* **TASK SET**:
A. Answer these questions about the article on John Cusack's criticism of Barack Obama:
(i) Which publication did Cusack speak to?
(ii) Which issues does the article say Cusack named when comparing Obama with George W Bush?
(iii) How has Cusack described Obama's domestic social policy?
B. In the article on John Cusack's criticism of Barack Obama, swap "interview" for "conversation" and write out the passage starting at "Cusack, who has" and ending at "strikes in Pakistan.".
C. Carry on the article about John Cusack's criticism of Barack Obama from the point where it stops.

* **EXCERPTED PASSAGE**:
++++++++++++++++++++

John Cusack: Barack Obama is 'as bad or worse' than George W Bush
The actor has attacked the incumbent president’s approach to civil liberties and his foreign policy, saying he has extended Bush’s wars
John Cusack, the actor, writer and – increasingly – political pundit, has said Barack Obama is “as bad or worse” than George W Bush when it comes to issues such as the NSA, freedom of the press, civil liberties and drone strikes.
“Obama has extended and hardened the cement on a lot of Bush’s post-9/11 Terror Inc policies, so he’s very similar to Bush in every way that way,” he told the Daily Beast.
“He hasn’t started as many wars, but he’s extended the ones we had, and I don’t even think Dick Cheney or Richard Nixon would say the president has the right to unilaterally decide whom he can kill around the world.”
Cusack, who has described Obama’s domestic social policy as “much better”, has been a vocal opponent of the president’s foreign policy for much of his term in office. In 2012, he published an interview with Jonathan Turley, professor of law at the George Washington University law school, which he prefaced with his thoughts on US military intervention in Afghanistan and drone strikes in Pakistan.
“One is forced to ask the question: is the president just another Ivy League asshole shredding civil liberties and due process and sending people to die in some shithole for purely political reasons?” he wrote.

++++++++++++++++++++

* **SOURCE INFORMATION**:
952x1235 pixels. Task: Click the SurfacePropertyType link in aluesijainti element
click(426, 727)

++++++++++++++++++++

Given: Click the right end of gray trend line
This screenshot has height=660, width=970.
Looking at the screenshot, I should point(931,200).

++++++++++++++++++++

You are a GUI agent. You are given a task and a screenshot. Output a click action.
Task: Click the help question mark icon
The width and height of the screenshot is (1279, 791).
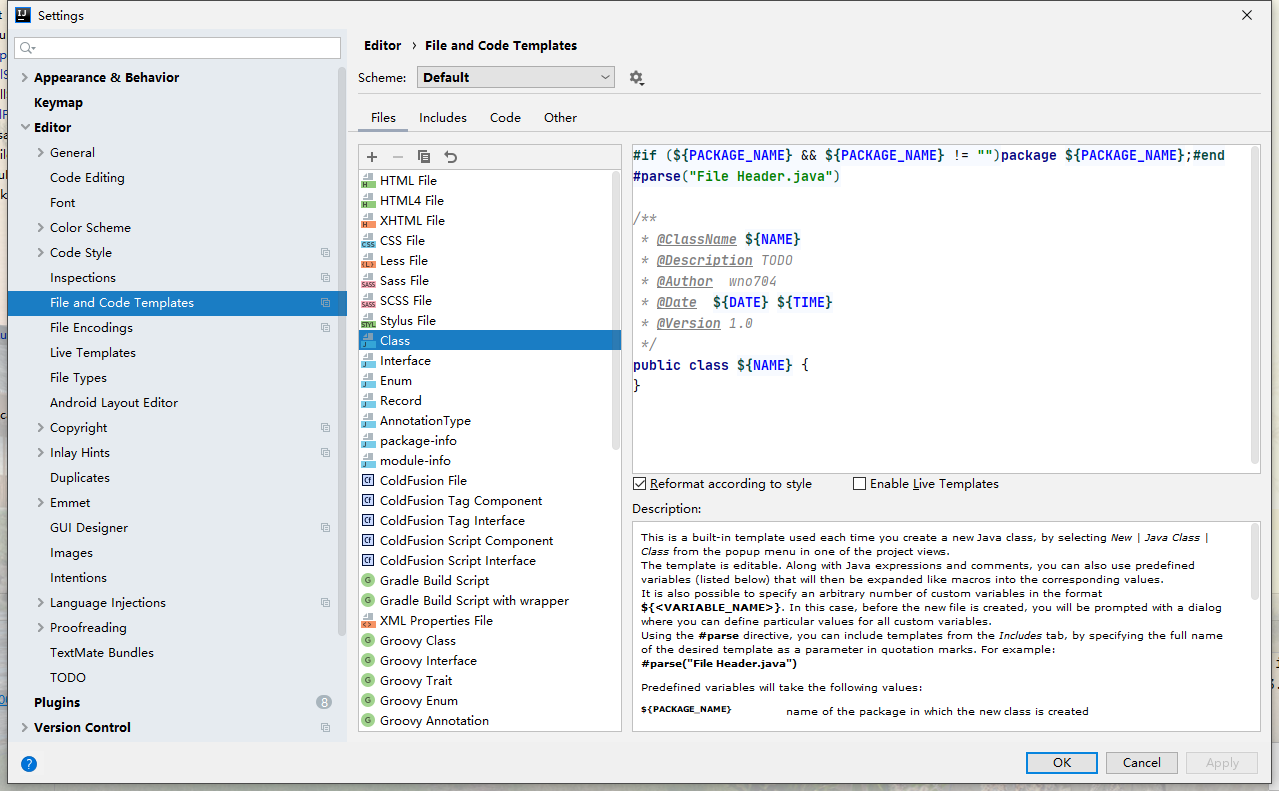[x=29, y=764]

++++++++++++++++++++

* **RESULTS BY TASK**:
A.
(i) The Daily Beast.
(ii) The NSA, freedom of the press, civil liberties and drone strikes.
(iii) As "much better".

B.
Cusack, who has described Obama’s domestic social policy as “much better”, has been a vocal opponent of the president’s foreign policy for much of his term in office. In 2012, he published an conversation with Jonathan Turley, professor of law at the George Washington University law school, which he prefaced with his thoughts on US military intervention in Afghanistan and drone strikes in Pakistan.

C.
The actor has long been a champion of press freedom and sits on the board of the non-profit Freedom of the Press Foundation. One of his fellow board members is the NSA whistleblower Edward Snowden. Closer to home, he has attacked the film industry for its attitude towards female stars, describing Hollywood as “a whorehouse”.
“I have actress friends who are being put out to pasture at 29,” he told the Guardian last year. “They just want to open up another can of hot 22. It’s becoming almost like kiddie porn. It’s fucking weird.”
Cusack next appears in Love & Mercy, a biopic of the Beach Boys’ Brian Wilson, directed by Bill Pohlad. Paul Dano plays Wilson in the midst of recording the group’s seminal album, Pet Sounds, and Cusack plays him in later life, when he was isolated following drug rehab and under the powerful influence of his abusive therapist Eugene Landy.